Rule 3. Once production starts, take two consecutive items from the process periodically. The following possibilities can occur:
(A) if both units fall inside the Green zone, continue production.
(B) if one unit is in the Green zone and the other unit in the yellow zones, the process is still in control. Continue production.
(C) if both units are in the Yellow zones (with both in the same Yellow zone or one in one Yellow zone and the second one in the other), stop production and conduct an investigation into the cause of variation and correct it.
(D) if even one of the units falls in the red zone, there is a known reject, and production must be stopped and the reject cause investigated. When the process is stopped, and the cause of variation identified reduced or eliminated, Rule 2, i.e., five units in a row in the Green zone, must be reapplied before production can resume.
Rule 4. The frequency a sampling of two consecutive units is determined by dividing the time period between two stoppages (i.e., between two points of yellows) by six. In other words, if there is a stoppage (two yellows) say at nine in the morning and the processes corrected and restarted soon after, followed by another stoppage at noon (again two yellows), the period of three hours between these stoppages is divided by six, to give frequency of sampling of every half hour. If, on the other hand, the period between two stoppages is three days, the frequency of sampling is every half-day.

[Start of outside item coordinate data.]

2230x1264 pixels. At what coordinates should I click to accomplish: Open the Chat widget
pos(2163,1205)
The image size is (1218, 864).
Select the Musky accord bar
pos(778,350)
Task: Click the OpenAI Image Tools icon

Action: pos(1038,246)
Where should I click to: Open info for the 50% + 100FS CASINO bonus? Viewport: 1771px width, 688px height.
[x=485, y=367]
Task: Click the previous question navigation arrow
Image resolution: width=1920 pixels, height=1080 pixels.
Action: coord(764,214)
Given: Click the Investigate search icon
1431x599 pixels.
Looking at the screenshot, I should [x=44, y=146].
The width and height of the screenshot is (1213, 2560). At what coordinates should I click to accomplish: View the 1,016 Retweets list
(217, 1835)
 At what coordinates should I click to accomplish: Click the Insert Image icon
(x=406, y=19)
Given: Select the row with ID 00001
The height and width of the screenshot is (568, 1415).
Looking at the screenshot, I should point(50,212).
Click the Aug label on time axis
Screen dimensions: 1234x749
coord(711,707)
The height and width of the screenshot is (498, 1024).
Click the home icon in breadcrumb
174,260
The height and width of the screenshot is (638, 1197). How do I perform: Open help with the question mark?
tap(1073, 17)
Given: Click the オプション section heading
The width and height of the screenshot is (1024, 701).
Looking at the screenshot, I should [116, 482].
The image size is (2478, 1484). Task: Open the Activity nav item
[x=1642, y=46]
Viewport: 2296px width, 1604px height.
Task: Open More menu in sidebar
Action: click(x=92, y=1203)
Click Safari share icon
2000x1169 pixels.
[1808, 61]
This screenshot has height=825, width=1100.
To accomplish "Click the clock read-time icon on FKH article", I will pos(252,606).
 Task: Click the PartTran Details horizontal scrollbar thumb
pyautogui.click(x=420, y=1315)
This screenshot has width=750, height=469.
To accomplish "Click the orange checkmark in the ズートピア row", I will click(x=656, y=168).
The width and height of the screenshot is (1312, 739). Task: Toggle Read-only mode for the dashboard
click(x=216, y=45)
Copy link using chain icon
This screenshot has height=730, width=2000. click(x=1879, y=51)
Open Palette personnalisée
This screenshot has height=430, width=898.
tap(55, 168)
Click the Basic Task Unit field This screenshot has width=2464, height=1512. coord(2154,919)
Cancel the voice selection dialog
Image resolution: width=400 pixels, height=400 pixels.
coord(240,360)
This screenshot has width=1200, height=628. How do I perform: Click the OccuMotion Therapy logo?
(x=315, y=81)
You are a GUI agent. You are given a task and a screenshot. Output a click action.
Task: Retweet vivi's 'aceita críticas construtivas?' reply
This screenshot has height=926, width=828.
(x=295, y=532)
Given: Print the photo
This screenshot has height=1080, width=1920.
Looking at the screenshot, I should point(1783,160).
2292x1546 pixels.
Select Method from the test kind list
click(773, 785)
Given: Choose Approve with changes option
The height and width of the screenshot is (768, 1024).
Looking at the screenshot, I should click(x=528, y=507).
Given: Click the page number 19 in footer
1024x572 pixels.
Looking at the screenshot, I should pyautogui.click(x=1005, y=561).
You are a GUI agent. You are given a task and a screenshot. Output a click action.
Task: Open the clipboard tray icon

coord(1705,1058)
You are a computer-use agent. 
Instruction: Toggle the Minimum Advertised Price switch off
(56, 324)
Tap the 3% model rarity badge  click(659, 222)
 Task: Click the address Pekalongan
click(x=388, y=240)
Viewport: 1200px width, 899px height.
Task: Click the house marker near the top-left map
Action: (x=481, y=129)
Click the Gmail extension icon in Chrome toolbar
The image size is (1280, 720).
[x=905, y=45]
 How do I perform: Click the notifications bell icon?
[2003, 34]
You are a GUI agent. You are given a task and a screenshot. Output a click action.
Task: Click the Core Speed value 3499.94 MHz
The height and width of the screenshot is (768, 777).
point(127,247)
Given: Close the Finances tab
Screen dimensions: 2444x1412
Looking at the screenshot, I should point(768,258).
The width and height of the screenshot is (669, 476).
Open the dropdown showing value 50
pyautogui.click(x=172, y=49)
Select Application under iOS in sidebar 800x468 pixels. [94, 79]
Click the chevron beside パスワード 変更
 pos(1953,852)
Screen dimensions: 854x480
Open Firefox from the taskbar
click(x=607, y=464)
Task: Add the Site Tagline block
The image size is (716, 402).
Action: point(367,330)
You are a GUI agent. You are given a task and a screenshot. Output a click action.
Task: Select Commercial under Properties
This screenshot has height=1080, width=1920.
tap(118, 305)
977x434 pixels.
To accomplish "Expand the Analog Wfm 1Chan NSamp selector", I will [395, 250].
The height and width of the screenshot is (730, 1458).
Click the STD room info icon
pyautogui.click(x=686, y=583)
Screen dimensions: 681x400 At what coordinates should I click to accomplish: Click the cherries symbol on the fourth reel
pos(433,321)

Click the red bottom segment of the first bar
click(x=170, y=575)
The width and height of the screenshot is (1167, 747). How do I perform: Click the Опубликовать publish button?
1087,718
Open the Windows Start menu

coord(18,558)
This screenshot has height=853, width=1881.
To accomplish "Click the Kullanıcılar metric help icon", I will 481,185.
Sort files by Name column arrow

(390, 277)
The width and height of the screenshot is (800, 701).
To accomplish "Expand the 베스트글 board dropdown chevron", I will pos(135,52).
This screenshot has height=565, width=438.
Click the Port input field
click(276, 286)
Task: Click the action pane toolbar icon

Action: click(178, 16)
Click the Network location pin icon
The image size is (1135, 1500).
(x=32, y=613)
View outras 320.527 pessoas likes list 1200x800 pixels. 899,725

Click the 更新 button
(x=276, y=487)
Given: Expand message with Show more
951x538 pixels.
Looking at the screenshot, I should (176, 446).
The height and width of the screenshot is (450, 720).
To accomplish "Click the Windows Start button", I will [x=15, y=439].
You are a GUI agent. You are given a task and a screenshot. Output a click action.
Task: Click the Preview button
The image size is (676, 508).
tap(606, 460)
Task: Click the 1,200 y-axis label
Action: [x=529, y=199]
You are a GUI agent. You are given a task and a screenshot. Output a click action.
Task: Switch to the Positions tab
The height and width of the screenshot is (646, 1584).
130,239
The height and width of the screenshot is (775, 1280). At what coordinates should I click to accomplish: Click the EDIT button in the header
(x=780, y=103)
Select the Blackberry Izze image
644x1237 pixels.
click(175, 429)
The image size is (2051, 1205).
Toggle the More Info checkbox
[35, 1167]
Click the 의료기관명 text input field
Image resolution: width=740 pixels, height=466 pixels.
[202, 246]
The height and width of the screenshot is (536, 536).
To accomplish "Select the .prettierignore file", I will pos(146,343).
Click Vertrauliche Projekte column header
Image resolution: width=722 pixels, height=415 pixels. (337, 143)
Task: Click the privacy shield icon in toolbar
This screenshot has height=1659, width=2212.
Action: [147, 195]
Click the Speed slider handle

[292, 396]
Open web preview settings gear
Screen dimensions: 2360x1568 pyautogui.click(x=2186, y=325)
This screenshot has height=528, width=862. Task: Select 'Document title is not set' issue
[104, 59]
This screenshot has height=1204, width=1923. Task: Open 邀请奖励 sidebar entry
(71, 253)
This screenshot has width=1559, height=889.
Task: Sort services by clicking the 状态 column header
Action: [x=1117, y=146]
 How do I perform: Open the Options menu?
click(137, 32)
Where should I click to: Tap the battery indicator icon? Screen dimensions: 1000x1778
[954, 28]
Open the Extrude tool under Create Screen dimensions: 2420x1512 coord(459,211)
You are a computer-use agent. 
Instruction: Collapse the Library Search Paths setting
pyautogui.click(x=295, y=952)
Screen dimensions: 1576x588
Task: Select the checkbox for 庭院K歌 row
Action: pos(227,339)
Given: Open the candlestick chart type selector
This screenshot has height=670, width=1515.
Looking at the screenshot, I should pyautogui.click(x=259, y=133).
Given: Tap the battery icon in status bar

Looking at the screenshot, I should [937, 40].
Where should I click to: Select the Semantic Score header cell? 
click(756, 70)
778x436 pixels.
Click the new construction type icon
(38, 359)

The theory behind the effectiveness of Pre-control is based on the multiplication theorem of probabilities and the binomial distribution. Although the mathematical derivation is beyond the scope of this discussion the following is a summary of the results. The worst alpha risk, the risk of overcorrection and stopping a process when it should continue, is around 2%. The worst beta risk, the risk of allowing a process to continue when it should be stopped, is close to 1.5%. Pre-control is a method that’s extremely useful when starting up a production process coming out of a new business development or R&D project.